The data below:

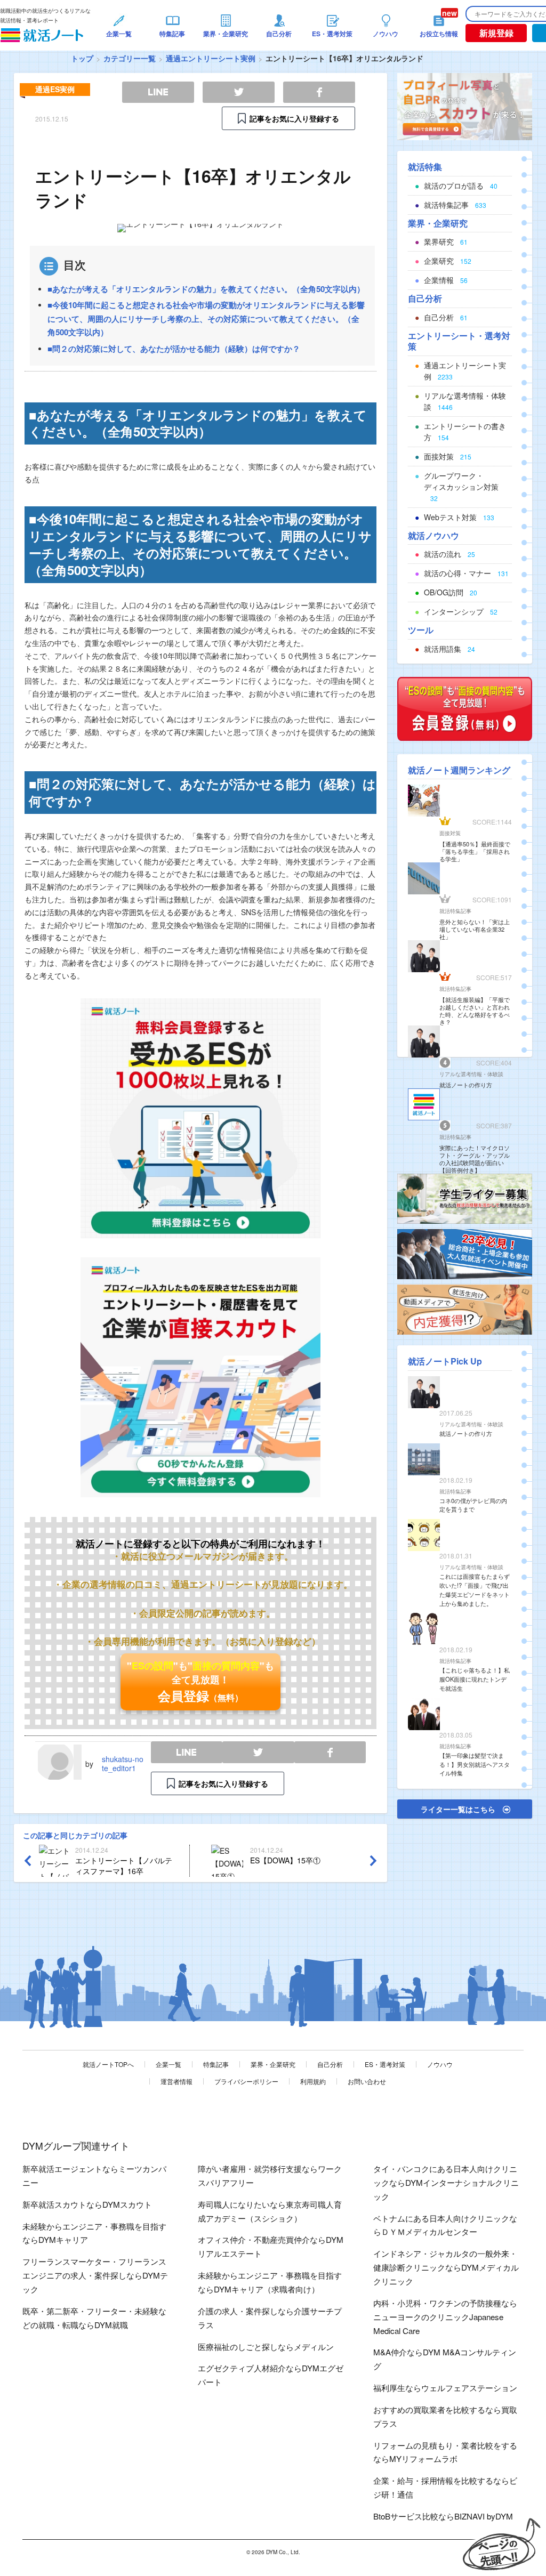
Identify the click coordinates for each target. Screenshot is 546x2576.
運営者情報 (176, 2081)
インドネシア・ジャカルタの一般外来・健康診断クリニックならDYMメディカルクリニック (446, 2267)
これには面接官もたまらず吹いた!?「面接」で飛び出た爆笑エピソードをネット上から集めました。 (474, 1589)
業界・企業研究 (273, 2064)
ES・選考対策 (385, 2064)
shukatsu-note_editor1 (122, 1763)
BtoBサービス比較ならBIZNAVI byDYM (443, 2516)
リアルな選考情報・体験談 (471, 1074)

End of The data.

> [Task goal] Set down each record above exactly as it stands and leave out all pictures.

> [Answer box]
Identify the click coordinates for each target. Screenshot is 546x2576.
運営者情報 (176, 2081)
インドネシア・ジャカルタの一般外来・健康診断クリニックならDYMメディカルクリニック (446, 2267)
これには面接官もたまらず吹いた!?「面接」で飛び出た爆笑エピソードをネット上から集めました。 (474, 1589)
業界・企業研究 (273, 2064)
ES・選考対策 (385, 2064)
shukatsu-note_editor1 (122, 1763)
BtoBサービス比較ならBIZNAVI byDYM (443, 2516)
リアルな選考情報・体験談 (471, 1074)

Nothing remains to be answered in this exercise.